However Greeks have already taken to social media using #thisisacoup to decry the terms of the deal, claiming the harsh terms strip Athens of its fiscal sovereignty. Users even accused Germany of ‘destroying Europe once again’, adding they ‘could not do it with tanks so now they try it with banks’.

Earlier a Greek official said the main sticking points had been the future involvement of the International Monetary Fund in Greece’s bailout programme and a proposal that Greece set aside €50 billion (£35.9 billion) worth of state-owned assets in a fund for eventual privatisation.

EU officials said Tsipras finally accepted a compromise on German-led demands for the sequestration of Greek state assets to be sold off to pay down debt.

The terms of the agreement were not immediately known.

The Greek leader also dropped resistance to a full role for the International Monetary Fund in a proposed €86 billion ($95.78 billion) bailout, which German Chancellor Angela Merkel has declared essential to win parliamentary backing in Berlin.

Following the bailout agreement, Merkel said trust with Greece ‘needs to be rebuilt,’ but added that she backed the deal with ‘full conviction’

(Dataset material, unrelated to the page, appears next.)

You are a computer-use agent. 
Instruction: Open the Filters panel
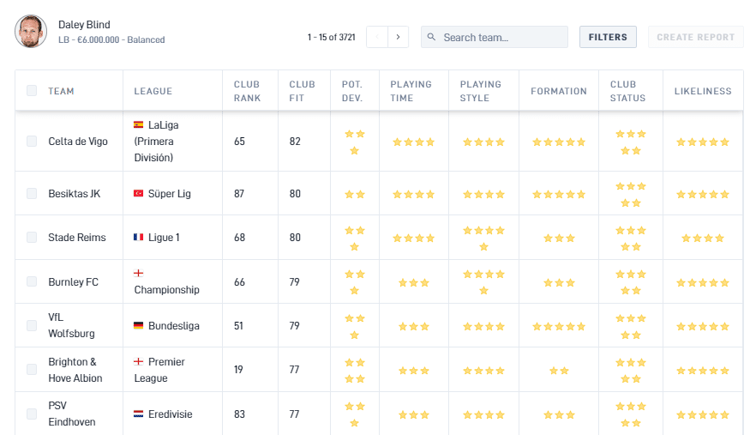click(608, 37)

However, in a sign of how hard it may be for Tsipras to convince his own Syriza party to accept the deal, Labour Minister Panos Skourletis said the terms were unviable and would lead to new elections this year.

As the hours ticked away overnight, most of the leaders were forced to cool their heels, playing computer games or taking a nap in their delegation offices while Tusk and the leaders of Germany, France and Greece met several times privately to try to cut through the final knots.

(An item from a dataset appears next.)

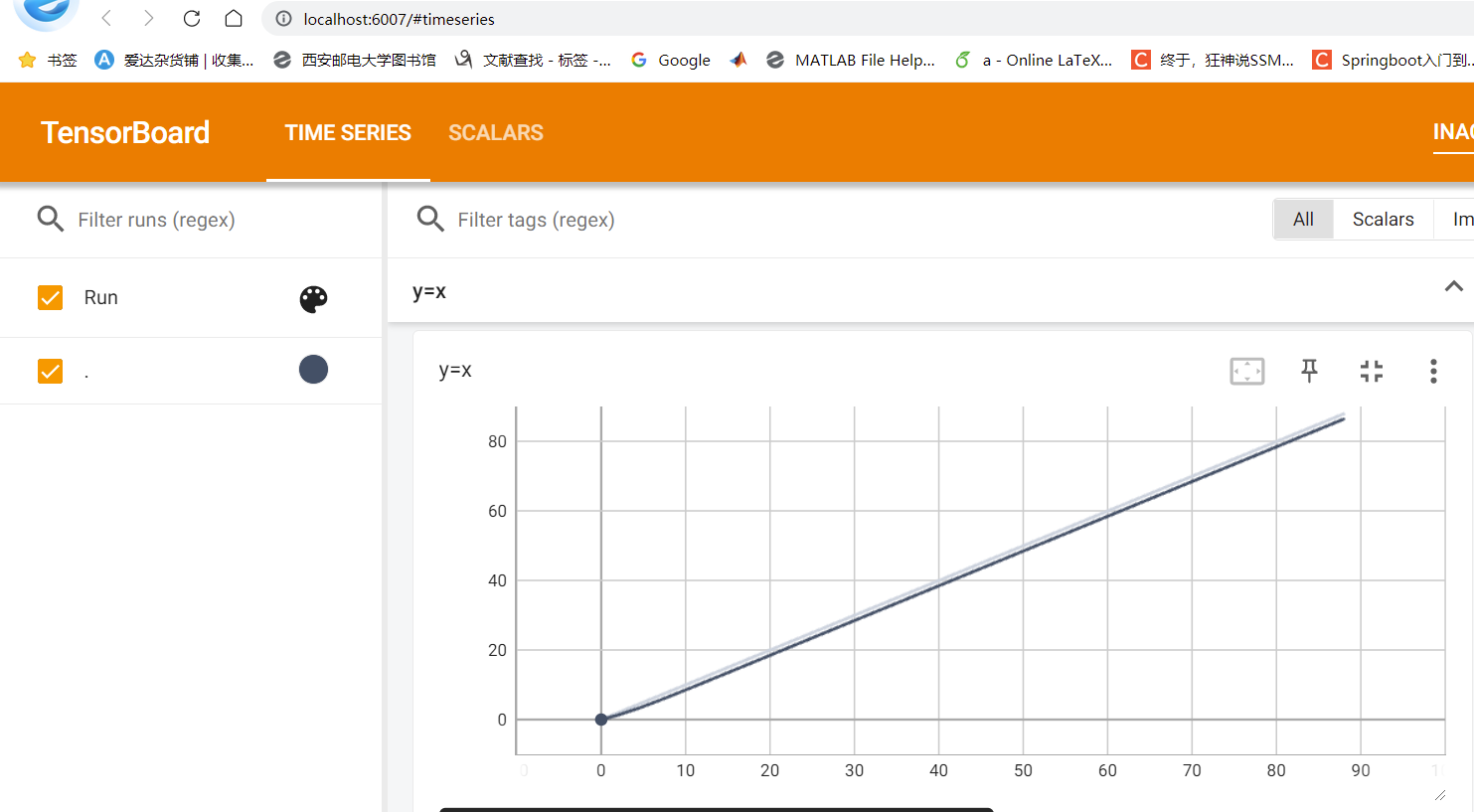Click the search icon in Filter runs field
Screen dimensions: 1474x812
(50, 219)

Tsipras will now have to rush swathes of legislation through parliament this week to convince his 18 partners to release bridging funds to avert a state bankruptcy and just to begin negotiations on a three-year loan.

If the summit had failed, Greece would have be staring into an economic abyss with its shuttered banks on the brink of collapse and the prospect of having to print a parallel currency and in time exit the European monetary union.

Speaking to BBC Radio 4’s Today programme George Katrougalos, Greek Alternate Minister for Administrative Reform, said: ‘It is a very hard dilemma for us.

‘It is an agreement that is practically forced upon us but I think all of this discussion in the Euro group shows that the real issue is not Greece, it was never Greece.

‘Clearly it is the Europe of austerity that has won but not without showing to the whole world the essence of the problems… I don’t want to sell anything to anybody, everyone understands in Greece. This is a forced agreement.’

Katrougalos described today’s agreement as the ‘political murder of our economy’, adding that he believes Greece is being blackmailed because the country have no other choice.

‘This is not the way that Europe can go forward’ he said…The basic obligation is to remain alive to the next battle. We hope that Europe is not going to stay as it is now,’ he said.

‘I have full confidence in our Prime Minister. I know he has given personally a very bitter and strong fight against the measures. He wants our country to survive and I have full trust in his political instinct. I think the basic issue is not the economy, it is politics.

Katrougalos said he believed the agreement signified that there is a ‘global war against the middle class and the working class,’ adding: ‘This war must be won by the other forces’.

Meanwhile UKIP MEP Nigel Farage said: ‘If I were a Greek politician I would vote against this deal. If I were a Greek ‘no’ voter I would be protesting in the streets.

‘Mr Tsipras’s position is now at stake. This conditional deal shows that national democracy and membership of the Eurozone are incompatible.’